◆ TASK DIRECTIONS: Report every line of the listing that contains the word "pencil". Matches must have the same uppercase and lowercase letters.

[Data listing]
* * * * * * * * *
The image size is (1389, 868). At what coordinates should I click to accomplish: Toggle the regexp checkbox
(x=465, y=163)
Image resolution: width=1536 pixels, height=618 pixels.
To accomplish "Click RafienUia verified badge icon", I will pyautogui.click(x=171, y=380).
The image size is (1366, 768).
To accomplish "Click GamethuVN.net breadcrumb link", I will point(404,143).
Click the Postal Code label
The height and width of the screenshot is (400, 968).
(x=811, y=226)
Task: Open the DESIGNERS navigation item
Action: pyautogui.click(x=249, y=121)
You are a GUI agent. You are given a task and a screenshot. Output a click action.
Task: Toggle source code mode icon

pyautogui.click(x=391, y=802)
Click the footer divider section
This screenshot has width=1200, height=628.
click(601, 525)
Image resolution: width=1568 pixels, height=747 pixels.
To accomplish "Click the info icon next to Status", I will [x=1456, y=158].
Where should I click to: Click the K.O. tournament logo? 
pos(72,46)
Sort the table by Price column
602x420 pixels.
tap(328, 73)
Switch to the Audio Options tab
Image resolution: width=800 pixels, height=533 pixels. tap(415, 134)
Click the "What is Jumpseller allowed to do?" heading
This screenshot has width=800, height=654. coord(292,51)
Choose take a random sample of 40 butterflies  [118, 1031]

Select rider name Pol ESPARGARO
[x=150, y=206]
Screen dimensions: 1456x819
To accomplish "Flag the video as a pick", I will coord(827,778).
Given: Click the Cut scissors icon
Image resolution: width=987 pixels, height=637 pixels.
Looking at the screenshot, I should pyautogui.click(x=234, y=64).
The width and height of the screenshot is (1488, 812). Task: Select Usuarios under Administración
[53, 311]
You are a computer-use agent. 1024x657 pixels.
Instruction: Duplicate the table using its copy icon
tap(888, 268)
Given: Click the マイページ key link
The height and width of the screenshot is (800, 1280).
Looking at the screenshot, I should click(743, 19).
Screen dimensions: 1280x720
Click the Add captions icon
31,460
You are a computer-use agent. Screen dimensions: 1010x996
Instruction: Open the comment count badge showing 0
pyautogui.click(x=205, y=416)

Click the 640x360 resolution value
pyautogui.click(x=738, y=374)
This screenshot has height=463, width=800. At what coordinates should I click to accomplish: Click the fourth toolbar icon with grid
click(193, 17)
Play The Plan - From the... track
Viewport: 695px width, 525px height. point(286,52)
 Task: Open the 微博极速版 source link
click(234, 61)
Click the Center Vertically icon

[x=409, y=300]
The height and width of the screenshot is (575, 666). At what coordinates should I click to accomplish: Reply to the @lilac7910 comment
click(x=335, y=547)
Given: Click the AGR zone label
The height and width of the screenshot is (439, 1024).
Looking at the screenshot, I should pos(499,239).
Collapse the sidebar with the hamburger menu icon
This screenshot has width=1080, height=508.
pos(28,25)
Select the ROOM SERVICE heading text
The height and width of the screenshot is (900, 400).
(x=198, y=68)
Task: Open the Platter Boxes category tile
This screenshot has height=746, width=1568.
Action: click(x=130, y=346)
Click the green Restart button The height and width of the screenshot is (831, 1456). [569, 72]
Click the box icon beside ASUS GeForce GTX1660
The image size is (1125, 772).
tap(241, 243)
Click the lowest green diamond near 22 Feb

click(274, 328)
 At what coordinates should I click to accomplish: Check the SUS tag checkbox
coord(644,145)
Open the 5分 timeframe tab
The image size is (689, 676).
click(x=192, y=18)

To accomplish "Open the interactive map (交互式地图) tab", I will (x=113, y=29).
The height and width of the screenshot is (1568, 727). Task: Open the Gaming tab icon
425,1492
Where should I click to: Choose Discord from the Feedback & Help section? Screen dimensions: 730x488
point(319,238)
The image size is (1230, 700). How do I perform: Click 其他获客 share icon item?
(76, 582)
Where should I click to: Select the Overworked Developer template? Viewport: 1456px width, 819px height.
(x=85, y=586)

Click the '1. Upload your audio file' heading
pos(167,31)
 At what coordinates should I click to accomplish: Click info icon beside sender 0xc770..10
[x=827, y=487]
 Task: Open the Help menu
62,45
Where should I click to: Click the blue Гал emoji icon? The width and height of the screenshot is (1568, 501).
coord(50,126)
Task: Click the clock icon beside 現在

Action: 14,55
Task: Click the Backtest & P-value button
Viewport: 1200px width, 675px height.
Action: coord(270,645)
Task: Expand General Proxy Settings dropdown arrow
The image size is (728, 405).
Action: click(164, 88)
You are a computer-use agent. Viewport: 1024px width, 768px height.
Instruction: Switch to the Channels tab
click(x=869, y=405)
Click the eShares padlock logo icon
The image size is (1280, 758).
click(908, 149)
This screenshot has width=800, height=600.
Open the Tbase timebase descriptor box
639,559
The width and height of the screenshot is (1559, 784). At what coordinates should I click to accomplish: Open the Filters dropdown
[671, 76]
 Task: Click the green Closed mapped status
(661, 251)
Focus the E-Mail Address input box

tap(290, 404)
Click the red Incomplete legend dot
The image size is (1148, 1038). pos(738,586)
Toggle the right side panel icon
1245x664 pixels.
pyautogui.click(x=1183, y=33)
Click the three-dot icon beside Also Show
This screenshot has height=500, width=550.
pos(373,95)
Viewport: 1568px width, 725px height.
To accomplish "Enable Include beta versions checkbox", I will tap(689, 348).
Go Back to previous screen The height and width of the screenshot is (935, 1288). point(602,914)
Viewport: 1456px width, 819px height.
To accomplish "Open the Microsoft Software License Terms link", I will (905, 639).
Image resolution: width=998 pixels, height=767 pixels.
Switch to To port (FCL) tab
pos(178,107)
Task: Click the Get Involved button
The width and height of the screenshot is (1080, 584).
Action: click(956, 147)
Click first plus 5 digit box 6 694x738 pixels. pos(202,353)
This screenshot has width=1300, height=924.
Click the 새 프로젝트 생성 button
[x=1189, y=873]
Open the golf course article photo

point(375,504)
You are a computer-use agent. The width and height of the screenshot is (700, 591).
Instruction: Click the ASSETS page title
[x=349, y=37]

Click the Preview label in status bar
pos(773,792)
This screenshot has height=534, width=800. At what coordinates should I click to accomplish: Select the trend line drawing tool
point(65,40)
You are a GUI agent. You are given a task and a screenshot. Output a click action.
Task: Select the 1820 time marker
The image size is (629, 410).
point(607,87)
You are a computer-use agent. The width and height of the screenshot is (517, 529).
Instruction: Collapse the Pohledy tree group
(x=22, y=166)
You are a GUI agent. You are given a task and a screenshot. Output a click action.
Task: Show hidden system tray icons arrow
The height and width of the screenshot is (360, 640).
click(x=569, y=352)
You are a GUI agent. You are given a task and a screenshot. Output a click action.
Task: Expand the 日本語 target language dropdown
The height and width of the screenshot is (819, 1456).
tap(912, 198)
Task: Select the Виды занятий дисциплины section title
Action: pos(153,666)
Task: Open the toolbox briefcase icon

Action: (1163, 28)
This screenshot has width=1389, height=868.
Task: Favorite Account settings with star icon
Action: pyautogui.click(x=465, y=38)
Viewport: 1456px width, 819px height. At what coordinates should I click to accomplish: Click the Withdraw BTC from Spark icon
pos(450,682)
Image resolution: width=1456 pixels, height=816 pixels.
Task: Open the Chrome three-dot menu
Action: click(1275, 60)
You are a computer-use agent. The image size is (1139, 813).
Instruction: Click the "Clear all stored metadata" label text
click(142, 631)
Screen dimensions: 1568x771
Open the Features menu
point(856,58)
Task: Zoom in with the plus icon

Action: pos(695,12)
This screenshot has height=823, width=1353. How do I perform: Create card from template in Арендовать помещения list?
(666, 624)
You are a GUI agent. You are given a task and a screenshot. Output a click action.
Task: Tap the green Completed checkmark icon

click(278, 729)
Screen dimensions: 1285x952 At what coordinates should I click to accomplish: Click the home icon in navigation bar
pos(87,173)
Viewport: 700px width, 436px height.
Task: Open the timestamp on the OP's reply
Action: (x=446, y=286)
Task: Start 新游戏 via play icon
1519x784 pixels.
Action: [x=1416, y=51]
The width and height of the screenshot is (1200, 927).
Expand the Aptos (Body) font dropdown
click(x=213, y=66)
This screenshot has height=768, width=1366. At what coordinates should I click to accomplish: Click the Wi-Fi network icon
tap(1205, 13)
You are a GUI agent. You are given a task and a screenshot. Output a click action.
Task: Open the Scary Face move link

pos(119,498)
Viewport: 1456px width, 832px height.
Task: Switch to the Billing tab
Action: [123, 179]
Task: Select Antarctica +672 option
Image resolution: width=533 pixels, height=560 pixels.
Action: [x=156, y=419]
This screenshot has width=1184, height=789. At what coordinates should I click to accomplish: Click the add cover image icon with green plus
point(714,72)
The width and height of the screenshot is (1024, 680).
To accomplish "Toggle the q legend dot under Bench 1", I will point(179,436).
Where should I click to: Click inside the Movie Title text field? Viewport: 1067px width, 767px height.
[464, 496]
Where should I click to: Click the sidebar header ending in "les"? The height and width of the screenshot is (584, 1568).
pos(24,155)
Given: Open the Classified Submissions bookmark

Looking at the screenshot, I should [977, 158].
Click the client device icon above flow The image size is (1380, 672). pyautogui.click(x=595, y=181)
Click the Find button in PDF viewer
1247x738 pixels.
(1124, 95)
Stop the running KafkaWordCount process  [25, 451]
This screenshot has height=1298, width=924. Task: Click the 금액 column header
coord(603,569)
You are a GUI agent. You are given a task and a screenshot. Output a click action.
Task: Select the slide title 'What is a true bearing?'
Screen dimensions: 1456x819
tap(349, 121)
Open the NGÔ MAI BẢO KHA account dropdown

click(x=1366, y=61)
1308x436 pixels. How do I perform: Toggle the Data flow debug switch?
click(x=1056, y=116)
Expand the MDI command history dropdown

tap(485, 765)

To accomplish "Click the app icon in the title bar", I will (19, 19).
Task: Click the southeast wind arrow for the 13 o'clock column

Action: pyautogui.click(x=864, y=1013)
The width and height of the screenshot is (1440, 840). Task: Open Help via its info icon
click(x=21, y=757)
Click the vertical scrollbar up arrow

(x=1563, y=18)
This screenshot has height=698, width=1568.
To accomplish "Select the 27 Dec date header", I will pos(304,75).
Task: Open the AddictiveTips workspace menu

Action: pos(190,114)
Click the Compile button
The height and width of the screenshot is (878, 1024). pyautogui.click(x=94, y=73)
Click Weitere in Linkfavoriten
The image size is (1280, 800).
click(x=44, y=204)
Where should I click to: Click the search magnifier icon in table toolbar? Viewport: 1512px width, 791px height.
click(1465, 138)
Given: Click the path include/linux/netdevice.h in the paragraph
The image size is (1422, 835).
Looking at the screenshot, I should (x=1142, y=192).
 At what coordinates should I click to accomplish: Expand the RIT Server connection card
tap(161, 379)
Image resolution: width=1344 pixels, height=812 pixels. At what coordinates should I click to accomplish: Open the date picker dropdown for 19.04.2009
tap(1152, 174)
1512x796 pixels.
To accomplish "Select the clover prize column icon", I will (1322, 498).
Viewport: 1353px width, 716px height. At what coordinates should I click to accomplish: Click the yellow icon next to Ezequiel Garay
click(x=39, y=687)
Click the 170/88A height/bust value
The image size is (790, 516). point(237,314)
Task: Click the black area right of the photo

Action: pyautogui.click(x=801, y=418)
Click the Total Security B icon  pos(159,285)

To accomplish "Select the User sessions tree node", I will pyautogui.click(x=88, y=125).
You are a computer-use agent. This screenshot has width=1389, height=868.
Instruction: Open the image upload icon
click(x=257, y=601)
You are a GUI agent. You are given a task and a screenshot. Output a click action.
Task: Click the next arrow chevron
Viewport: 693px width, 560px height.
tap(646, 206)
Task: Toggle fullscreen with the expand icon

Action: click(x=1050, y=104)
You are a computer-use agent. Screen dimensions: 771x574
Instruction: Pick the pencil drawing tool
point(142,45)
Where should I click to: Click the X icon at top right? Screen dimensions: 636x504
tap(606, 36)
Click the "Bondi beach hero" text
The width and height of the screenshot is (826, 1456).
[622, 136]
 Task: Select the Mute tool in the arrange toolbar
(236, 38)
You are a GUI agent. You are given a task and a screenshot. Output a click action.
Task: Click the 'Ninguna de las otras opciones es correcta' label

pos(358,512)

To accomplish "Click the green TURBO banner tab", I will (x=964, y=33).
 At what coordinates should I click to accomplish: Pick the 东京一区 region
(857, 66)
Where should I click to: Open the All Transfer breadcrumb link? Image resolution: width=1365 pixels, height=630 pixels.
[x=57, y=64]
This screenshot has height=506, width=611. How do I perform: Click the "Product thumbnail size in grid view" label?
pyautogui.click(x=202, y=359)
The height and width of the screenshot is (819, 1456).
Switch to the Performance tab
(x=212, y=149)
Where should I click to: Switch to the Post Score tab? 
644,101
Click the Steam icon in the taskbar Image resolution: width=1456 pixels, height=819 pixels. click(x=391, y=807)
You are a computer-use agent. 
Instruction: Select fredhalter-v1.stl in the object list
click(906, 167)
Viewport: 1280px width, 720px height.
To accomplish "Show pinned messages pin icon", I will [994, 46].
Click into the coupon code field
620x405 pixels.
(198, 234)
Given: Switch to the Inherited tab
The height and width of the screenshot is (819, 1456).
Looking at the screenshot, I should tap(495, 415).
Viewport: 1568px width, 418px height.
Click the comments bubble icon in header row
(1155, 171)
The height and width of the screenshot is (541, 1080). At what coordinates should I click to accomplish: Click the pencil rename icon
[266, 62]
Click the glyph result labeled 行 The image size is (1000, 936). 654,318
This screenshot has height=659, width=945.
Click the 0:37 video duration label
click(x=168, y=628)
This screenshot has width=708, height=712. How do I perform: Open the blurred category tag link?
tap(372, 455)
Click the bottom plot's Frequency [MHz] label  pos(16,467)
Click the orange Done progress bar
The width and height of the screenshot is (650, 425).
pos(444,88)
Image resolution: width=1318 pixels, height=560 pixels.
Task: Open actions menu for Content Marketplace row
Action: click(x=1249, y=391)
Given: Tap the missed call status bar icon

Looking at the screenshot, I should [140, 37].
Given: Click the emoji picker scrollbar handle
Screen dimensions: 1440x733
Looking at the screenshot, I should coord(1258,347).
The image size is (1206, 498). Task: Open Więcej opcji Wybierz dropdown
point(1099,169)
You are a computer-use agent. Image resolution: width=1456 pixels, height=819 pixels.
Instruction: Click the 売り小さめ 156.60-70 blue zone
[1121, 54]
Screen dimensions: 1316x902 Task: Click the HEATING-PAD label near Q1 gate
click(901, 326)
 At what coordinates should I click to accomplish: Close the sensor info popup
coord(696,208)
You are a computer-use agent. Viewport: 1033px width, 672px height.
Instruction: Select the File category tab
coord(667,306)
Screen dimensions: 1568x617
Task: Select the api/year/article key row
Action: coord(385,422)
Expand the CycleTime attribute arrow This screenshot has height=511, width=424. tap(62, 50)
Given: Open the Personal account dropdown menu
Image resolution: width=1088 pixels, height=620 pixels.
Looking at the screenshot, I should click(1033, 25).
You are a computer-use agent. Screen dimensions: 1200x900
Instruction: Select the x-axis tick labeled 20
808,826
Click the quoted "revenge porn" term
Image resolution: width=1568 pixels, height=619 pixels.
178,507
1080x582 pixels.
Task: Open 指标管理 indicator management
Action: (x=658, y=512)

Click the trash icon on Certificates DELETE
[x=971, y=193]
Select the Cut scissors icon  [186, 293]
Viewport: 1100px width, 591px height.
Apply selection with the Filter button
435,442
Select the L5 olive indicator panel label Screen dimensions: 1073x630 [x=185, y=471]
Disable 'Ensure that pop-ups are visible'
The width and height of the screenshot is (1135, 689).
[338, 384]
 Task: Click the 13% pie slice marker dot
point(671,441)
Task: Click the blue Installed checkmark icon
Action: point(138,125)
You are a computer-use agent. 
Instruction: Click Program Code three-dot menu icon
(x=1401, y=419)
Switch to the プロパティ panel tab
* * * * * * * * *
◆ ANSWER TO THIS TASK:
Instruction: Pick the pencil drawing tool
The height and width of the screenshot is (541, 1080). At what coordinates should I click to accomplish: Click the pencil rename icon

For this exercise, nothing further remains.